Orange Beach Baseball Eyes Playoff Run Behind Team Leadership
Orange Beach opens the state playoffs at home with a three-game series against Jackson

Orange Beach, Ala. – (OBA) – Finding leaders on your athletic team is a must for a successful season. Orange Beach Baseball Coach Josh Hoyle says he believes those leaders have helped his Makos to the state playoffs and a first-round three-game series. State baseball playoffs in Class 1A-6A begin April 24-25 in the round of 32.
Orange Beach will entertain Jackson in a three-game series, with a doubleheader on April 24, with games at 5 p.m. and 7:30 p.m., and a third game on April 25 if neither team sweeps the first two games. The winner will advance to the next round to face the Bibb County-Tallassee winner. Get tickets here.
Orange Beach won a home series for the first round after winning a series and the area championship against Bayside Academy the weekend of April 17, winning the first game 7-5, dropping the second game 11-8, and the series final 13-3.
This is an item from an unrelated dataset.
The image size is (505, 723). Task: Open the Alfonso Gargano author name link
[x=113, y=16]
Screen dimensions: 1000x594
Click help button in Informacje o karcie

Hoyle, in his 15th season as a head baseball coach and third in Orange Beach, said he’ll be looking to team leaders to help the Makos move to the round of 16.
“I kind of read off to them what a captain is, how a captain acts, how our captains carry themselves, and what they are going to be tasked with,” Hoyle said. “I never understood when I played after the season, the coach would say, ‘the captains are so-and-so and so-and-so.’ I didn’t know I was a captain. We do our captains early so they can actually help lead.”
What resulted were players from three different grade levels, senior pitcher Matthew Hoover, senior outfield Brayden Hood, junior catcher Colton Boyd and sophomore shortstop Jacob Thomas.
“We have four captains voted on by the kids,” Hoyle said. “Not necessarily by design. We had a lot of guys get votes but those four kind of ran away with it. Four great kids who show up and do everything we ask ‘em to do.”
When Hoyle looked at the group his players selected, he had to suppress a smile.
“I probably would’ve picked the same four guys, honestly,” he said. “It’s good when the kids are kind of thinking the same way you’re thinking.”
And, he says that has carried over into the work ethic he says his players approach the game with.
“They’re a great group of kids,” Hoyle said. “They love to practice. They are a fun group to coach. I think it’s rare to get kids nowadays that want to be coached. There’s a lot of information out there at their fingertips and some of them think they know everything. But these guys, they run in here every day ready to go, eager to learn. They want to be coached. They want to be pushed.